Podsypać mąką jeśli się klei. Ciasto musi być jednolite i elastyczne. Uformować kulkę, przykryć ściereczką i odstawić na 30 minut by odpoczęło. My w tym czasie nie odpoczywamy :) Grzyby oczyścić, pokroić i ugotować we wrzątku z dodatkiem soli, liści laurowych i ziela angielskich oraz kulek pieprzu. Gdy grzyby będą ugotowane podsmażyć je na oliwie z dodatkiem 1, poszatkowanej cebuli.

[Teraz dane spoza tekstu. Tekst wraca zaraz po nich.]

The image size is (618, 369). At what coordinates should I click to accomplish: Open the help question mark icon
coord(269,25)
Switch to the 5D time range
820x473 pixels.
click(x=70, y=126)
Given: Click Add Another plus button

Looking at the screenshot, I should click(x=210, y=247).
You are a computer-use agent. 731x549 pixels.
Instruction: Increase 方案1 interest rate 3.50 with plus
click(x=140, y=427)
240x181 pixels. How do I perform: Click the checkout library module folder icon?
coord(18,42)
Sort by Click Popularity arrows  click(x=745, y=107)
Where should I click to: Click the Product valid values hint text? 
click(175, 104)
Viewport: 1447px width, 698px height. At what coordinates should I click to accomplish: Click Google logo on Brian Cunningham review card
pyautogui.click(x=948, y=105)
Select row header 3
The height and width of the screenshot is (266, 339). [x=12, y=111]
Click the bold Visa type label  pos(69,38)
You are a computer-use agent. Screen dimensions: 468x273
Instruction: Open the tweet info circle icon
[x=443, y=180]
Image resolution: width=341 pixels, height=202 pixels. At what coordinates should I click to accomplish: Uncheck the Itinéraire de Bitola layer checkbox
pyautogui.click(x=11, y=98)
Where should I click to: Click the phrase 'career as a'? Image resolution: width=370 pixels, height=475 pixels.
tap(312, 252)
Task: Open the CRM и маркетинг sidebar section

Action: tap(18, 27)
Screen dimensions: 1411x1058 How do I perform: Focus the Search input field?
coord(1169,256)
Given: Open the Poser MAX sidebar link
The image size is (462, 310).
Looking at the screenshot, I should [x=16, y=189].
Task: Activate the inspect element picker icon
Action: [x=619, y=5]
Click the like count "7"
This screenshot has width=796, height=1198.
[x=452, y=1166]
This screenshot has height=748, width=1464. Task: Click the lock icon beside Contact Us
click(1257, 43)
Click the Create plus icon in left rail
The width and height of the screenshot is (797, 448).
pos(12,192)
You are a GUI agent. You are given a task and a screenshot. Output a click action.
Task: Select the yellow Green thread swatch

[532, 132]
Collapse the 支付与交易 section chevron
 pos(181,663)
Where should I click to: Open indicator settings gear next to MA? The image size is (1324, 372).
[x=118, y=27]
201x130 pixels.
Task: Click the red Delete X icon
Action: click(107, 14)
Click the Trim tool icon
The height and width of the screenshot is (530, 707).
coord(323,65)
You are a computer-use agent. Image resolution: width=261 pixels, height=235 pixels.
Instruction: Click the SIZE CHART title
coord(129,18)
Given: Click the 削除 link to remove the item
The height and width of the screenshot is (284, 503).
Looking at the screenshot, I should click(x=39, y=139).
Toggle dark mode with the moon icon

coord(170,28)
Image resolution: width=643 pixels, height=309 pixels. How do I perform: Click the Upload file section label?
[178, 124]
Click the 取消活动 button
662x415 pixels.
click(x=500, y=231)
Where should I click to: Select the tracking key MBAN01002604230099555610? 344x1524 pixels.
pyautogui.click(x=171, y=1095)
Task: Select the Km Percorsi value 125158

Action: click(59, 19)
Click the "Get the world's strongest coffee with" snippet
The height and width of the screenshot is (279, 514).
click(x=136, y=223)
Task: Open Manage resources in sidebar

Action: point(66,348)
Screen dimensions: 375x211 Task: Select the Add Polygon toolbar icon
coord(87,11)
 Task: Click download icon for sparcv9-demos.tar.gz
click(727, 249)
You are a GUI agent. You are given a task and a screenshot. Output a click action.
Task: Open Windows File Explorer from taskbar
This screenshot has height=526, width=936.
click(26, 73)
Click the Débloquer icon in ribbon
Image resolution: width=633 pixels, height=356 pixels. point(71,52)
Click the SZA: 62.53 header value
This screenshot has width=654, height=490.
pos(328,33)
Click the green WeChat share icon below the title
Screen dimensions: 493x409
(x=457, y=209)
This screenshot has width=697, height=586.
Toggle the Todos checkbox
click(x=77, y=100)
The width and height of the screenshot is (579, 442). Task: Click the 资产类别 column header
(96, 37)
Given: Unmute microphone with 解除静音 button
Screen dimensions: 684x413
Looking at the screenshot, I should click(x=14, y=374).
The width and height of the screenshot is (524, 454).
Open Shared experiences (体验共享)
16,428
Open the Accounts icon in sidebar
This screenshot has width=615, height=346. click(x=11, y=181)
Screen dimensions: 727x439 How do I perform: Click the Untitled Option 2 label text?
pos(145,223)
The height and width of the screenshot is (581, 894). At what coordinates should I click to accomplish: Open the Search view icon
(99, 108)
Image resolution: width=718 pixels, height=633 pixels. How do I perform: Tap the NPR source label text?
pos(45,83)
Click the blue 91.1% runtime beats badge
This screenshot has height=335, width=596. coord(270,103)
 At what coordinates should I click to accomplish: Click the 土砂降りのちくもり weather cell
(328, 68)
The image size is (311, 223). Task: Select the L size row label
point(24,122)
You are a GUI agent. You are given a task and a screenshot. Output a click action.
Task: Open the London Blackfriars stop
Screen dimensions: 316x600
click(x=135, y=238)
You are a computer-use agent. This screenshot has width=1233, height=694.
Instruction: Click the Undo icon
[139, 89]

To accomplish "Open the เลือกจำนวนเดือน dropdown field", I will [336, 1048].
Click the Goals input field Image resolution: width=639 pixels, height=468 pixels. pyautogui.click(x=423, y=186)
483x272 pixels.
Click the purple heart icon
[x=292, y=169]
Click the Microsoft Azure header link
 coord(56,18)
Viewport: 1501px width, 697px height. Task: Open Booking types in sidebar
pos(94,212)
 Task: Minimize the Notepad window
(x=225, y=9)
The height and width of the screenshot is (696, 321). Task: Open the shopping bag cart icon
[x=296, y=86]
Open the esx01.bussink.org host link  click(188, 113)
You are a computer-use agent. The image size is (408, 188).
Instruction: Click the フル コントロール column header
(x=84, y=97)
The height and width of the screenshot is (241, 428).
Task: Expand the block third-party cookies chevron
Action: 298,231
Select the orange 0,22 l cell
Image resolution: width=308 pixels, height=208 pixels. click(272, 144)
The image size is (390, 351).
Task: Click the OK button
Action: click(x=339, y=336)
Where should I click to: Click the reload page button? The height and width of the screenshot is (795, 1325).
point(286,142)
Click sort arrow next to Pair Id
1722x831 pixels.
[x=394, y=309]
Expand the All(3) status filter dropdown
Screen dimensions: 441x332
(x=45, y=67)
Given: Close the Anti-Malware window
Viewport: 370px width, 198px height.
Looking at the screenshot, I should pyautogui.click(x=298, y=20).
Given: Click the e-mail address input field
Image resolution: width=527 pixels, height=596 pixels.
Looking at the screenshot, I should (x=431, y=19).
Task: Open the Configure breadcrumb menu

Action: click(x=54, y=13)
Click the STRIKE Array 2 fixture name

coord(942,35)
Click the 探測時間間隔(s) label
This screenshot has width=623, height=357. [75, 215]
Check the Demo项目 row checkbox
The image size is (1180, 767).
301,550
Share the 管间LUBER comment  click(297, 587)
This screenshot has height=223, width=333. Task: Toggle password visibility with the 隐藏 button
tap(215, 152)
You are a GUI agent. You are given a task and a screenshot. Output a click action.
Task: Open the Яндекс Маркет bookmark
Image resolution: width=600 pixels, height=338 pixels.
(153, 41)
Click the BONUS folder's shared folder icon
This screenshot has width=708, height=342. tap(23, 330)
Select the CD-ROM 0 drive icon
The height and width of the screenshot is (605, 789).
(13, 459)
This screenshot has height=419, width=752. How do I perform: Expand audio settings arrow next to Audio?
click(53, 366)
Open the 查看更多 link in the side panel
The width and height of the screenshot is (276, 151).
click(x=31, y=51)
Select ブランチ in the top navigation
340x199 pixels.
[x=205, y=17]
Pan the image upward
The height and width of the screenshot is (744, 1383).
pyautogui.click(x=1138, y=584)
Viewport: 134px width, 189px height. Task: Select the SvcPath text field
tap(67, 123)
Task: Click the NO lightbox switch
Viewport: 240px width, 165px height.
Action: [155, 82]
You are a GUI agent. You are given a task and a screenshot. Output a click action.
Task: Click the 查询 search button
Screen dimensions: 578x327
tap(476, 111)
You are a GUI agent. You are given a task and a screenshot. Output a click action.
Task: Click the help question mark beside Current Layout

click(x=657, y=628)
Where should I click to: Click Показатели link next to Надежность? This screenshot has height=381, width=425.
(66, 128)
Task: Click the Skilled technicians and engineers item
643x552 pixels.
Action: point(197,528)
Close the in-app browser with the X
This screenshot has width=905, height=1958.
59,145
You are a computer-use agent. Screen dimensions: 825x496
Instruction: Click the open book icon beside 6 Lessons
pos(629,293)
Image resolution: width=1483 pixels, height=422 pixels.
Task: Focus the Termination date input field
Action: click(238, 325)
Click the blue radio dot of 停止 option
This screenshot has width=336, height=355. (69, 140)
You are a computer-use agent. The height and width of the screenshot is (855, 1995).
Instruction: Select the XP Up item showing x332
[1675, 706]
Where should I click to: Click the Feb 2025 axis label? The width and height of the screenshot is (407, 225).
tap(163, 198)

Gdy pół godziny minie w tym czasie ciasto rozwałkować na długie, cienkie pasy. Przy pomocy wałeczka albo maszynki do ravioli. Nakładać po łyżce grzybów w odstępach od siebie około 6-7 cm. Przykryć drugim kawałkiem ciasta i ścisnąć zewnętrzne boki. Specjalnym nożykiem do wykrawania ciasta wyciąć kwadraty i brzegi ciasta pozagniatać małym widelczykiem. Kwadraty odstawić na desce wysypaną mąką i przykryć ściereczką. W tym czasie zagotowujemy w garnku wodę z dodatkiem soli i oleju. Ravioli gotować około 5 minut. Wyjąć łyżką cedzakową. Ravioli ułożyć w naczyniu żaroodpornym. Ułożyć na nie pozostałe grzyby (jeśli nam zostały z farszu) oraz ułożyć plastry pomidorów i wszystko posypać żółtym serem i mielonym pieprzem. Zapiekać w piekarniku do 220 stopni C do roztopienia sera. Udekorować świeżą bazylią.